→ **SET TASK 1**:
According to the cloth nappy guide, how many nappies do you need to use cloth full time?
→ **SET TASK 2**:
Please resume the cloth nappy guide after its final line.

→ **DOCUMENT**:
>>

# A Beginner's Guide to Cloth!



## Dream.A.Dream

Written for newbies by someone who was just a newbie myself a few weeks ago :) This is cloth nappies broken down into their simplest form!

There are a few main areas where cloth nappies differ. 

Firstly, the style of nappy. There are 3 main styles, known as fitted, pocket and all in one (AIO) also known as an All in two if the insert poppers out to aid drying time (AI2). 

Flat/Pre-Fold~ This is the very basics of cloth nappies and includes things such as terry towelling squares. They are flat squares of an absorbent material which are then folded into a nappy shape and secured using safety pins or nappi nippas. They require seperate waterproof wraps. These are the cheapest way to do cloth nappies and it's possible to find numerous web guides on different types of fold out there on the internet.

Fitteds- These are a shaped nappy that are made entirely from an absorbent material. They don't contain a waterproof layer and as such they require a seperate waterproof wrap. Fitted nappies tend to be cheaper than other types. You also need less nappies than wraps, again making them more economical. Fastenings can vary-velcro, poppers and styles which require safety pins or nappi nippers are all available.

Example- Tots Bots Bamboozle, Tots Bots Stretchy, Tots Bots wraps.

Pocket- These nappies are made from two layers. Generally a waterproof outer layer which can either be fluffy or printed fabric and an inner layer. They then have an opening to either the front or back of the nappy into which an absorbent insert is placed. Fastenings are poppers or velcro. These tend to dry quicker than AIO and the absorbency can easily be adjusted to suit your babies' needs. 

Example- Green Kids, Blueberry, Pocketbots, Neppula (plus many more, these are a popular nappy style). 

AIO/AI2- These are the ultimate in convenience for cloth nappies. In a similar fashion to pocket nappies they have a waterproof layer built in and are available in a number of patterns as well as plain styles. This style of nappy in an AIO style has all of the absorbent materials sewn in, so you just put it on and take it off as a disposable and then wash. To aid drying time these can also be available as in AI2 (aka SIO), where the aborbent insert poppers in using press studs and then poppers out again for washing and drying. 

Example- Itti Bitti D'lish AIO, Itti Bitti D'lish SIO, La P'tite Prairie


Another area in which nappies can differ is whether to buy one sized (also known as birth to potty or BTP) or sized nappies. BTP nappies are more economical as in theory they fit your child through from birth until they no longer require nappies. However, these can be bulky on smaller babies and some babies will outgrow them before they are potty trained. Sized nappies require you to buy more than one size as your child grows. Nappies do tend to have a high resale value though so this can also end up not costing too much more. Itti Bittis for example retail at between £11.50-£13. They can be resold for £8-10 as a general guide. 


The absolute basics you will need to use cloth full time are- a nappy bucket and around 15 nappies (although you will have to wash pretty regularly).


----------



## princessellie

ooh good idea!

x


----------



## Dream.A.Dream

Hopefully it will be a bit helpful to people.

<<

→ **SUPPLIED INFORMATION**:
>>

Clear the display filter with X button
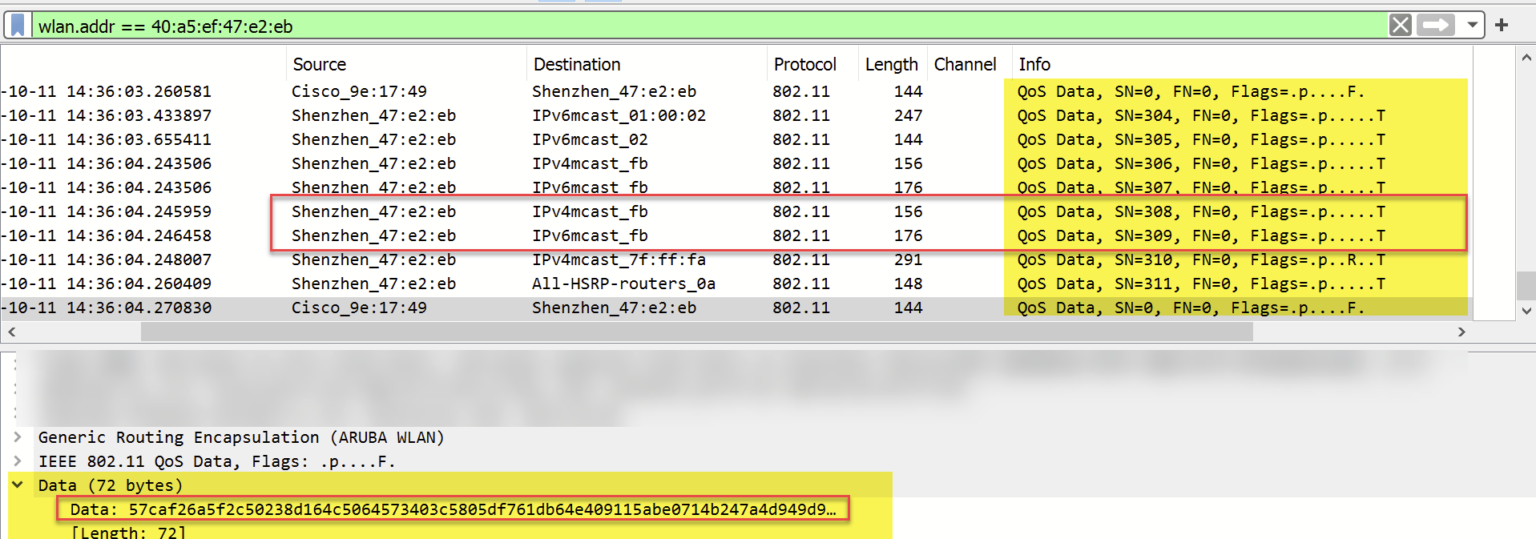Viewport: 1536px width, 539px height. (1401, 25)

<<
>>

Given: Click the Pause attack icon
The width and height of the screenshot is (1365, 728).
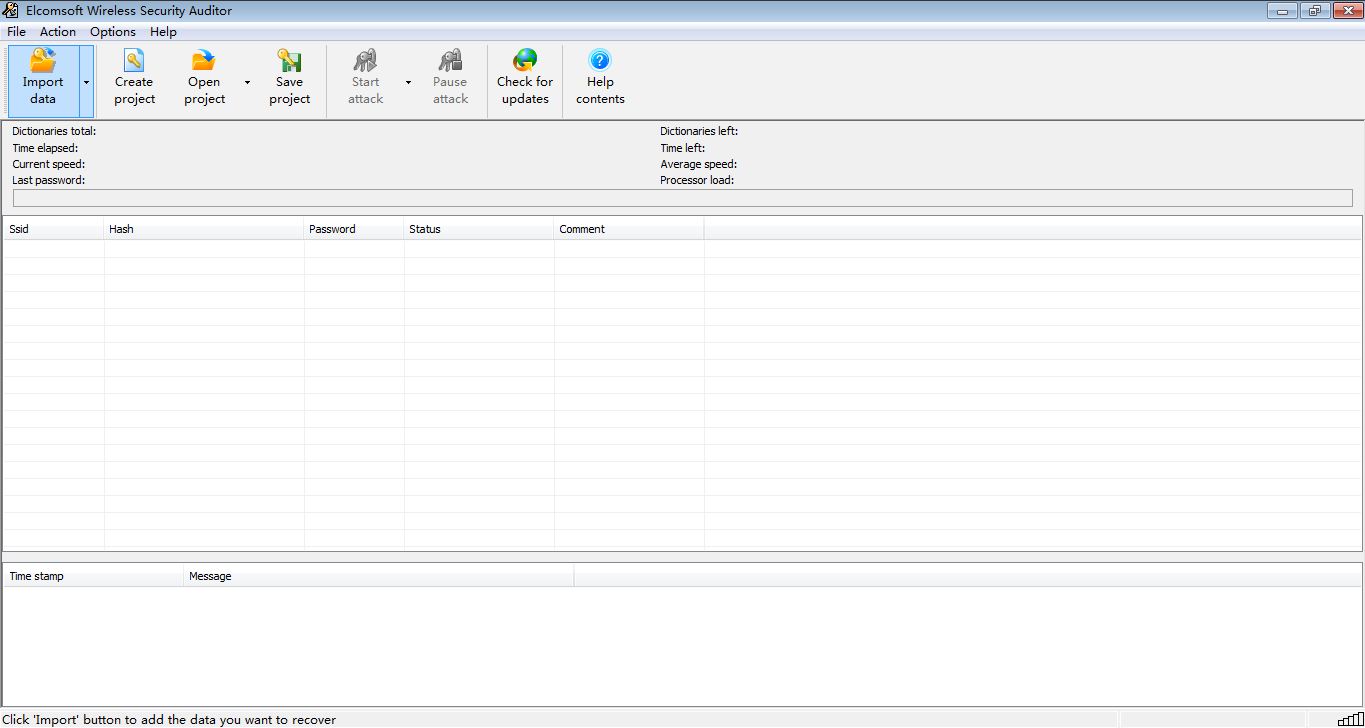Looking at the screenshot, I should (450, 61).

<<

→ **WRITTEN ANSWER 1**:
Around 15 nappies, along with a nappy bucket.

→ **WRITTEN ANSWER 2**:
I was going to go into the different materials used etc but my knowledge on those is still limited and I didn't want to scare people off :lol: xx


----------



## princessellie

haha yeh thats enough i reckon

x


----------



## Rachel_C

Don't forget flats nappies (like terries or prefolds). It seems like a lot of people on here don't use them but they are the cheapest option so lots of people trying to save money opt for them.


----------



## Dream.A.Dream

I did forget them :blush: xx


----------



## Connah'sMommy

This has actually answered alot of questions for me!
thankyou Katy! xxx


----------



## Drazic<3

Thanks hunny, really helpful :)


----------



## Farie

Awesome guide!! Thank you :flow:


----------



## FierceAngel

just what i was looking for thank you xx


----------



## kglo

Very basic, thank you


----------



## Mynx

I'm thinking about entering the world of fluff and this thread has really really helped me! 

One question tho, when putting the fluffies in the fluff bucket, what do you do? You put water in the bucket so they're soaking? Do you need to put some kind of solution in there? 
Also, when it comes to the size of the nappies, do they go by a rough weight (like sposies?) For example, Evie weighs around 19lb, would I get her medium or large? 

Ok that was 3 questions, and apologies if I seem a bit clueless.. it's cos I am!!! 

:flower:


----------



## littlestar

Dry pail - so no solution etc is needed in the bucket (soaking in any solution is bad for pul lined nappies as it causes it problems)

As for size all the nappies are cut differently if she's border line large you might find you don't get much wear out of mediums the best way is trial and error. Birth to potty or one-size nappies often help bridge that gap. but not all nappies will be the prefect fit on all babies this is why alot of people try a preloved nappy first before committing to a specific brand or style.

Hope this helps :thumbup:


----------



## Mynx

littlestar said:


> Dry pail - so no solution etc is needed in the bucket (soaking in any solution is bad for pul lined nappies as it causes it problems)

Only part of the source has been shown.